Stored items
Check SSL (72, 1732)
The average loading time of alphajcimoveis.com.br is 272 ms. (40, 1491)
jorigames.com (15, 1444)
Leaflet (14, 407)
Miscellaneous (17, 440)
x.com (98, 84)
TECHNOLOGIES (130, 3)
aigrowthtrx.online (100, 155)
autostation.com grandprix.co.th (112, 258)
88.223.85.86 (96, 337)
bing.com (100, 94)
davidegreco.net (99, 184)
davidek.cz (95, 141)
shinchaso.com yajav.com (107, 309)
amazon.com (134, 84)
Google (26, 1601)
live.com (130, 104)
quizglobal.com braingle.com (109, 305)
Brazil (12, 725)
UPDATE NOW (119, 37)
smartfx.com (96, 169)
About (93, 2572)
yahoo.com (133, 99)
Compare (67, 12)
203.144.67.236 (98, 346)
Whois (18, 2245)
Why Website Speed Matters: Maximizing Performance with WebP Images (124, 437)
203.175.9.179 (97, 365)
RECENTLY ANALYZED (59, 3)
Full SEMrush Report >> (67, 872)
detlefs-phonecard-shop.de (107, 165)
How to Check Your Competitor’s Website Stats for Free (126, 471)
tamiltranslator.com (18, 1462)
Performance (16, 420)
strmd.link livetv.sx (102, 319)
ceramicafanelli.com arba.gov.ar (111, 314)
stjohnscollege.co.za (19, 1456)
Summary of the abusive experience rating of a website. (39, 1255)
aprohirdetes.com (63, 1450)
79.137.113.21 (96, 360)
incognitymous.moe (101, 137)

Work required: Starting at the first line of the records above, please copy every line exactly through the line containing "ceramicafanelli.com arba.gov.ar (111, 314)", and stop there.

Task output:
Check SSL (72, 1732)
The average loading time of alphajcimoveis.com.br is 272 ms. (40, 1491)
jorigames.com (15, 1444)
Leaflet (14, 407)
Miscellaneous (17, 440)
x.com (98, 84)
TECHNOLOGIES (130, 3)
aigrowthtrx.online (100, 155)
autostation.com grandprix.co.th (112, 258)
88.223.85.86 (96, 337)
bing.com (100, 94)
davidegreco.net (99, 184)
davidek.cz (95, 141)
shinchaso.com yajav.com (107, 309)
amazon.com (134, 84)
Google (26, 1601)
live.com (130, 104)
quizglobal.com braingle.com (109, 305)
Brazil (12, 725)
UPDATE NOW (119, 37)
smartfx.com (96, 169)
About (93, 2572)
yahoo.com (133, 99)
Compare (67, 12)
203.144.67.236 (98, 346)
Whois (18, 2245)
Why Website Speed Matters: Maximizing Performance with WebP Images (124, 437)
203.175.9.179 (97, 365)
RECENTLY ANALYZED (59, 3)
Full SEMrush Report >> (67, 872)
detlefs-phonecard-shop.de (107, 165)
How to Check Your Competitor’s Website Stats for Free (126, 471)
tamiltranslator.com (18, 1462)
Performance (16, 420)
strmd.link livetv.sx (102, 319)
ceramicafanelli.com arba.gov.ar (111, 314)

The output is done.